## TEXTO DE LECTURA

/---

Se demoniza a quien se compra un Lamborghini, a los ricos. Sin pensar en la cantidad de obreros, muy cualificados, muy bien pagados, que fabrican ese Lamborghini. Obreros que, como cobran bien, se hacen construir viviendas de cierto caché que construyen otros obreros que no cobran tanto como ellos, pero tampoco les falta. Así sucesivamente. ¿Eliminamos los lamborghinis de la faz de la tierra o nos organizamos?
Tú, que cobras 1000 euros, 2.000 euros, cada mes, (¿más? A ver si vas a ser rico.) ¿Qué te parecería dar, cada mes, el 60%, la bonita cifra de 600 euros de los 1000, o 1.200 euros de los 2000, al Estado? No tendrás inconveniente, si no te parece mejor, que una persona que cobra 100.000 euros al mes entregue 60.000 euros al mes al Estado: cómo no va a poder vivir ese mes con los 40.000 euros restantes.
Va. Que yo de matemáticas tampoco entiendo y los números que pongo son un suponer. Me gustaría concitar comprensión sobre el hecho de que a nadie nos gusta que nos quiten lo que es nuestro, sea mucho o poco, en este caso hipotético más de la mitad. Una cosa es contribuir solidariamente (esta vez digo bien, no caritativamente: solidariamente porque es una obligación legal y moral) al bien público y otra cosa es que los gobernantes se inventen leyes para esquilmar al personal.

\---

## EXTRACTOS DE DATOS
/---

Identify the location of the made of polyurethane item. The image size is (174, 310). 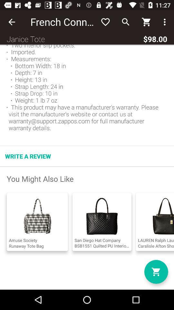
(87, 89).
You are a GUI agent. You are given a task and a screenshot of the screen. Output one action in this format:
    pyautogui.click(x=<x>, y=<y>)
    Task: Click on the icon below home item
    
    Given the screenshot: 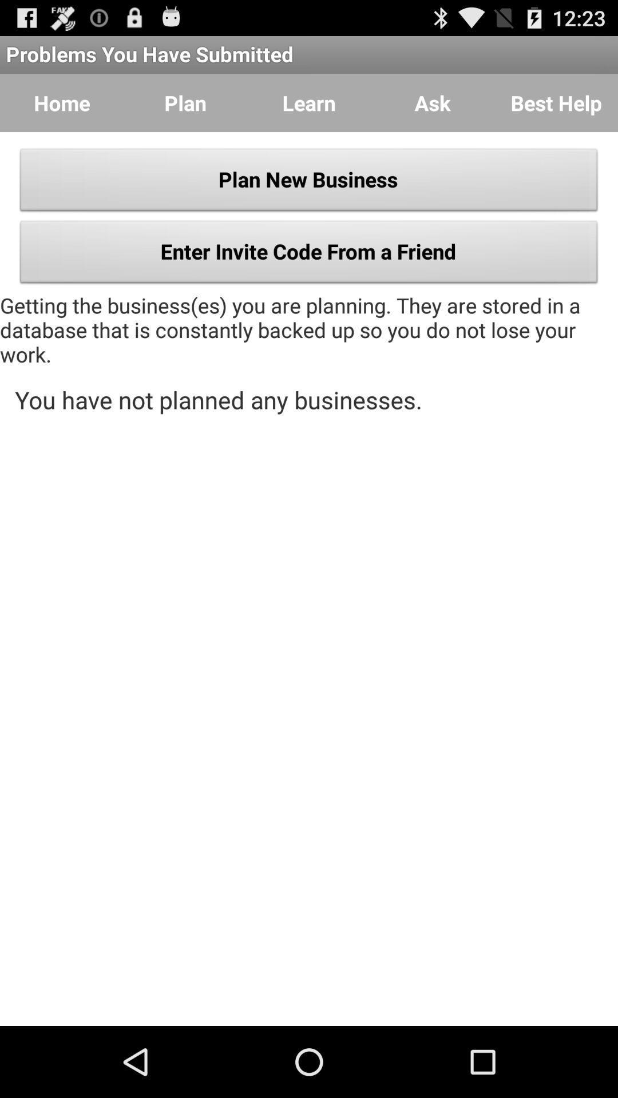 What is the action you would take?
    pyautogui.click(x=309, y=183)
    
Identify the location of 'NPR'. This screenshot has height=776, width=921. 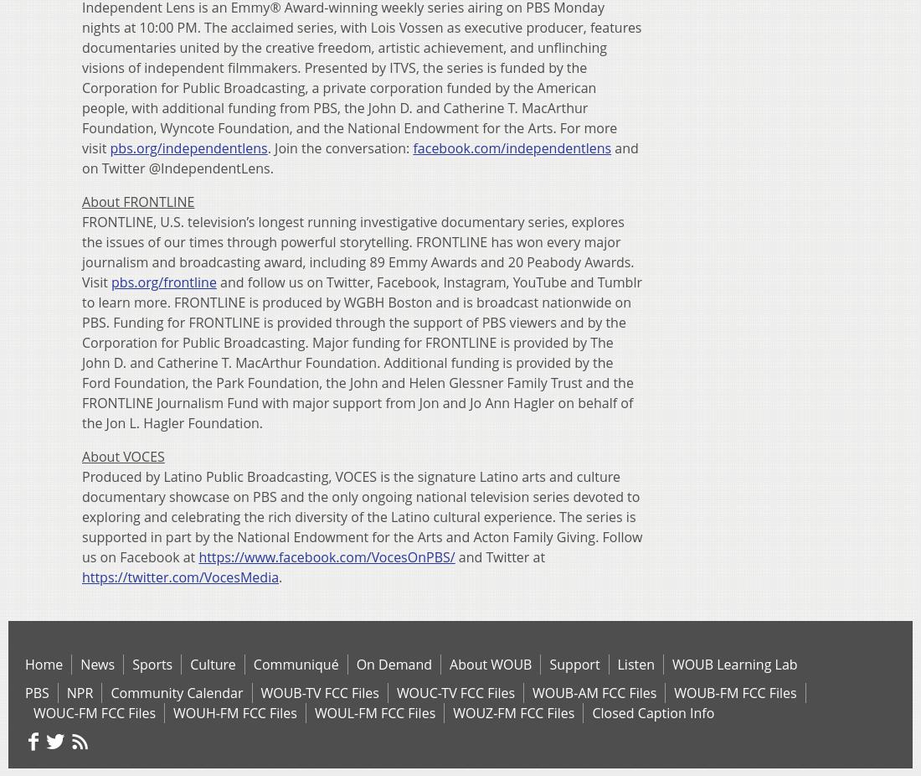
(65, 691).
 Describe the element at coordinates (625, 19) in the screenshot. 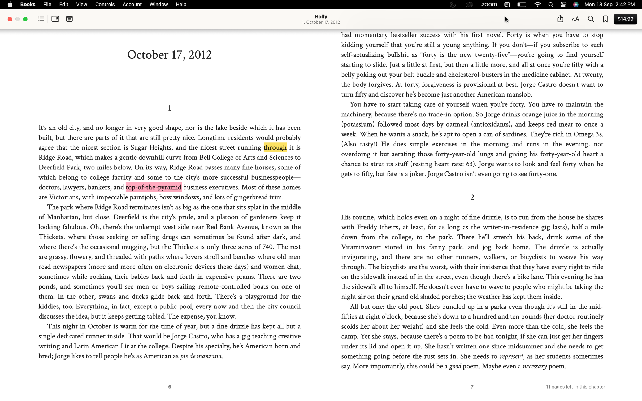

I see `Buy the current book` at that location.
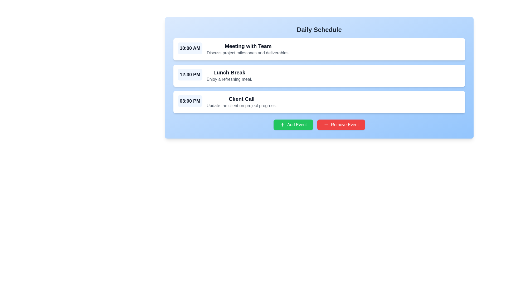  What do you see at coordinates (326, 125) in the screenshot?
I see `the minus sign icon inside the red 'Remove Event' button located at the bottom right of the interface` at bounding box center [326, 125].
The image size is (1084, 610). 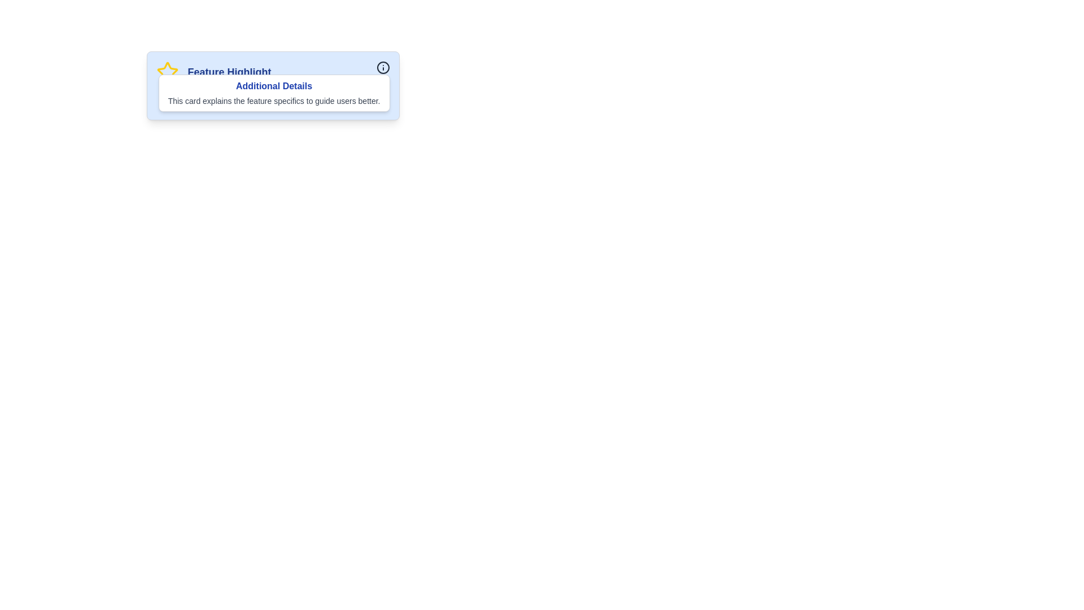 What do you see at coordinates (167, 72) in the screenshot?
I see `the star icon that highlights the 'Feature Highlight' section for navigation` at bounding box center [167, 72].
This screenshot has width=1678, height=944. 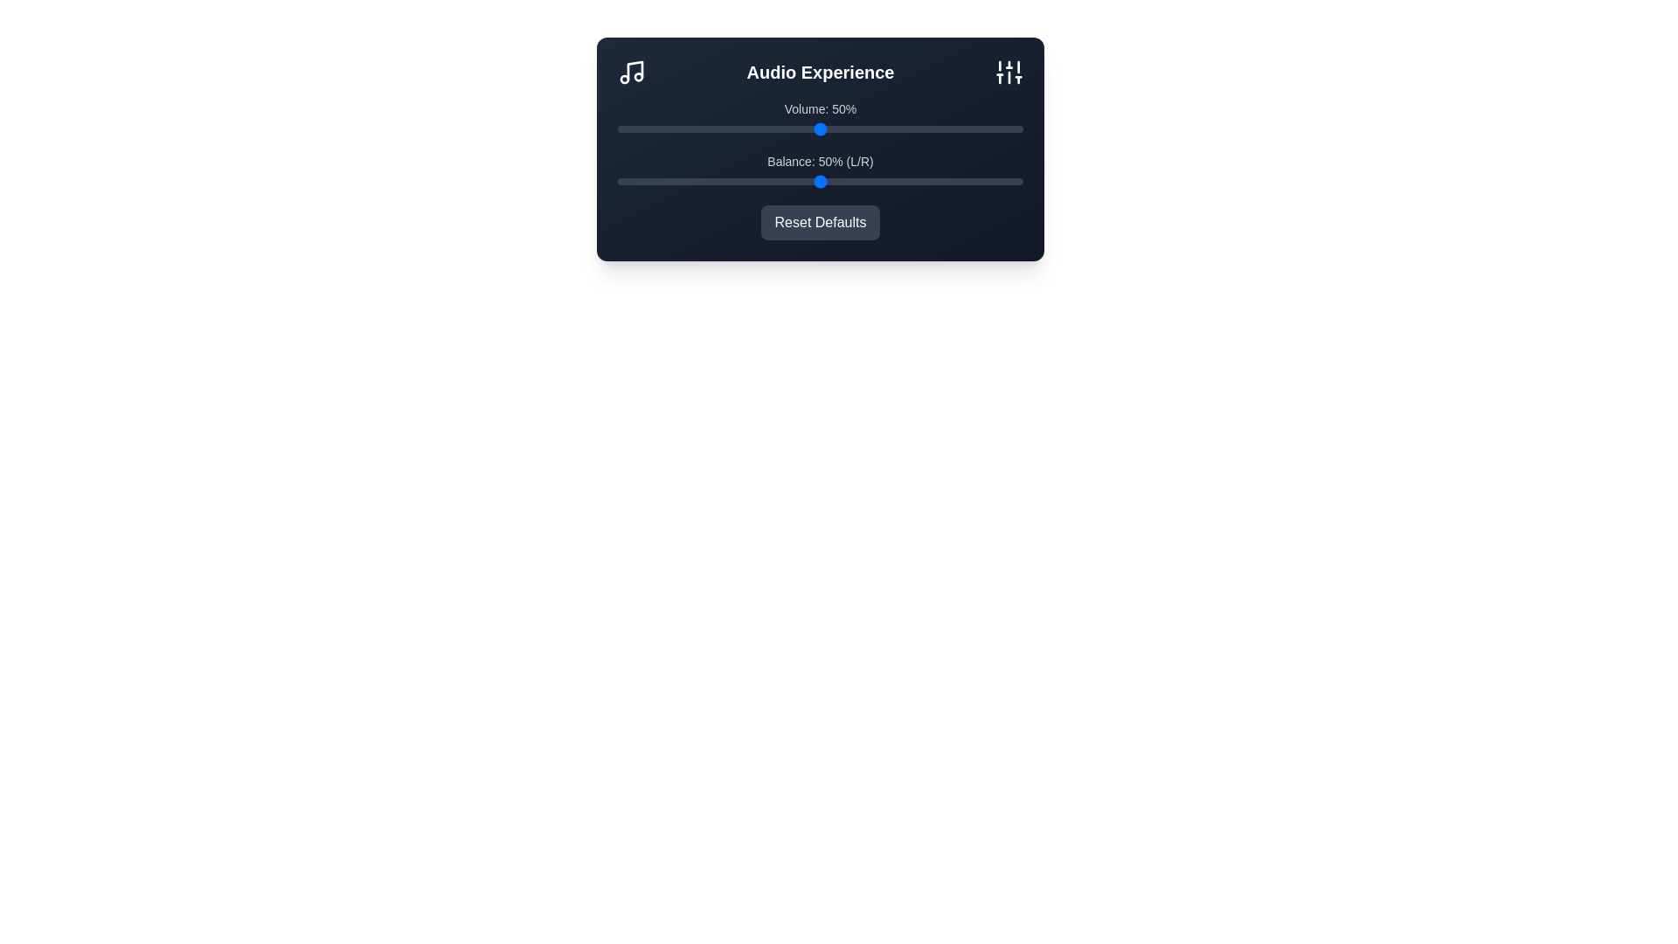 What do you see at coordinates (631, 72) in the screenshot?
I see `the Music icon in the header` at bounding box center [631, 72].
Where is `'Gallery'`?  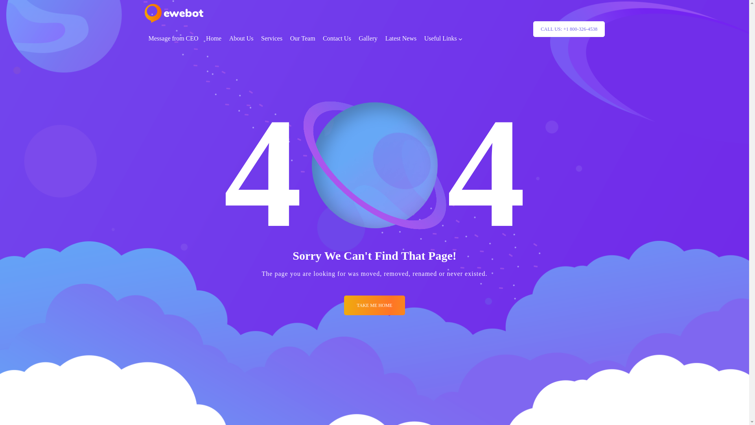 'Gallery' is located at coordinates (368, 38).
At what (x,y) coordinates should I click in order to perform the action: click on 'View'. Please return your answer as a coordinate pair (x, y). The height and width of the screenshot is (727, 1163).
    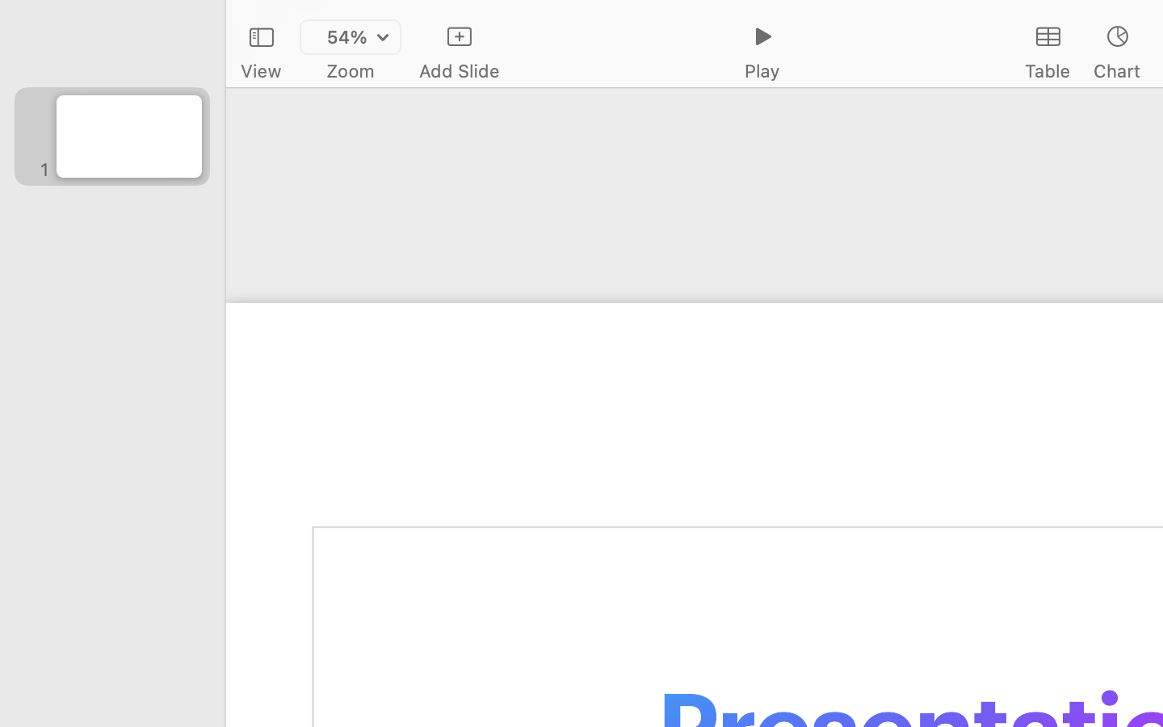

\---

## EJERCICIOS PROPUESTOS
#1 Reproduce el pasaje del texto sobre impuestos que comienza en las palabras "Se demoniza a" y termina después de "o nos organizamos?".
#2 Responde estas preguntas según el texto sobre impuestos:
(a) ¿Qué porcentaje del sueldo mensual se plantea entregar al Estado?
(b) ¿Con cuántos euros le quedarían para vivir ese mes a quien cobra 100.000 euros al mes?
(c) ¿Por qué dice el autor que se contribuye "solidariamente" y no "caritativamente"?
Los registros no tienen relación con el texto sobre impuestos.

## RESULTADOS POR EJERCICIO
#1
Se demoniza a quien se compra un Lamborghini, a los ricos. Sin pensar en la cantidad de obreros, muy cualificados, muy bien pagados, que fabrican ese Lamborghini. Obreros que, como cobran bien, se hacen construir viviendas de cierto caché que construyen otros obreros que no cobran tanto como ellos, pero tampoco les falta. Así sucesivamente. ¿Eliminamos los lamborghinis de la faz de la tierra o nos organizamos?

#2
(a) El 60 %.
(b) Con 40.000 euros.
(c) Porque es una obligación legal y moral.